**INPUT FOR THIS TASK:**
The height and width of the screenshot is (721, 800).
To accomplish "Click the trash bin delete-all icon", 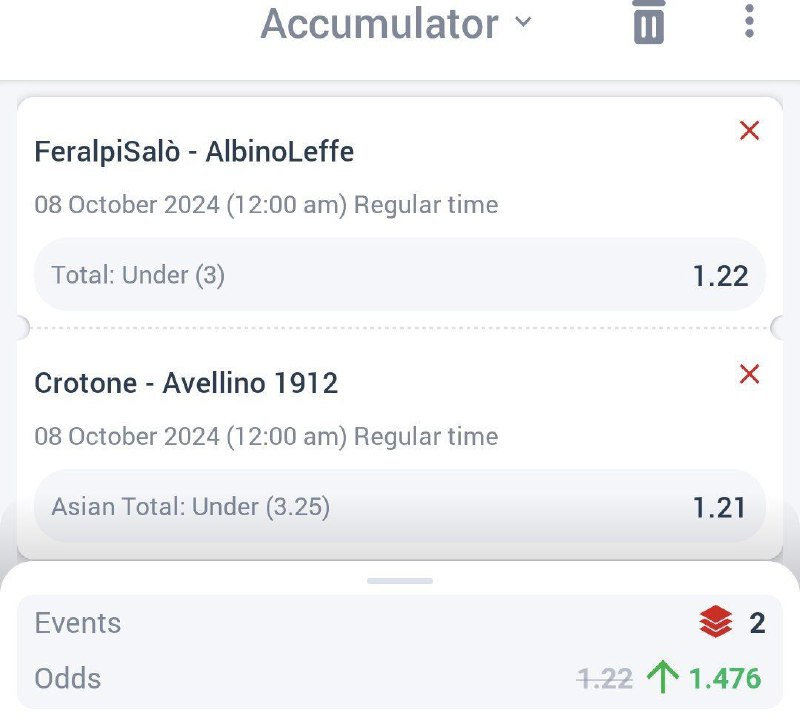I will click(x=649, y=22).
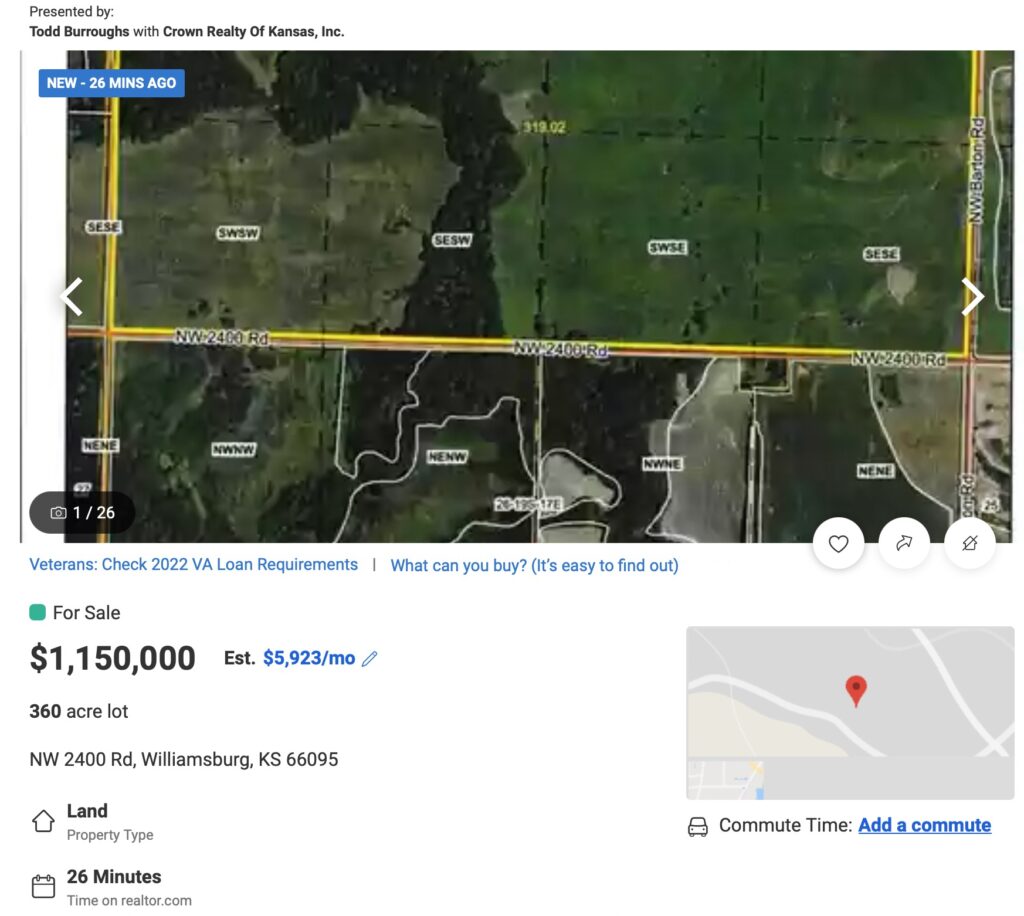
Task: Click the calendar icon by 26 Minutes
Action: coord(43,886)
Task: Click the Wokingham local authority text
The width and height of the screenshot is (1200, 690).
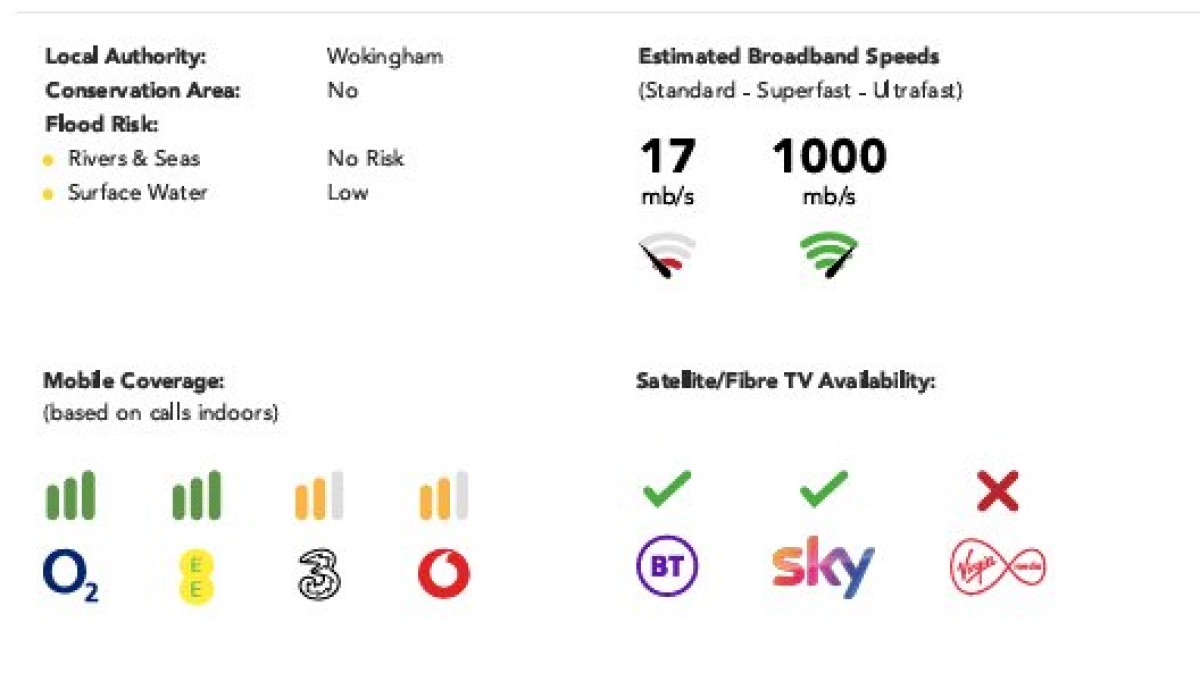Action: pos(385,56)
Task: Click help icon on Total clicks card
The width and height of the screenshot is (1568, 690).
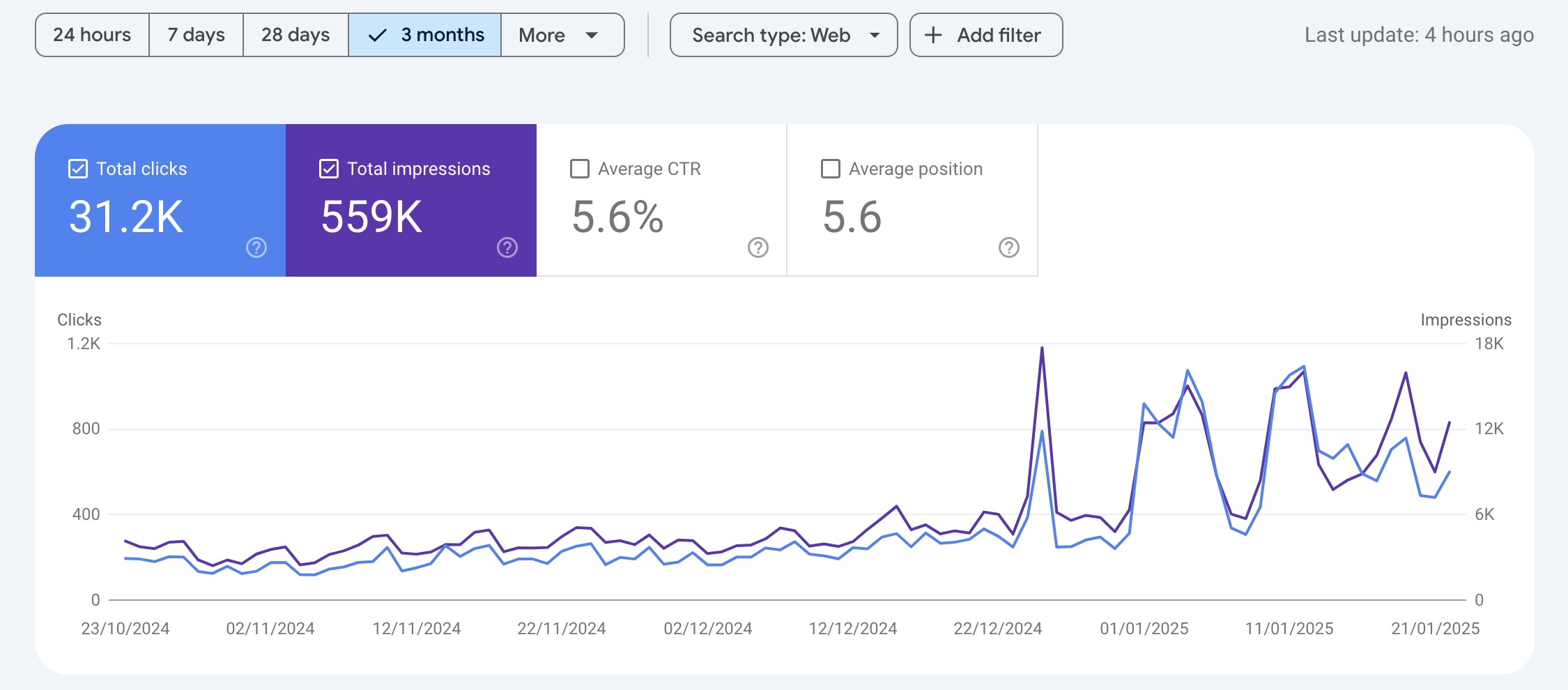Action: tap(256, 247)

**WHAT THE TASK ASKS:** Please write out the lines above exactly, from the one that contains "The width and height of the screenshot is (1568, 690)." through the final line, and include none of the pictures.

**REPLY:**
The width and height of the screenshot is (1568, 690).
Action: tap(256, 247)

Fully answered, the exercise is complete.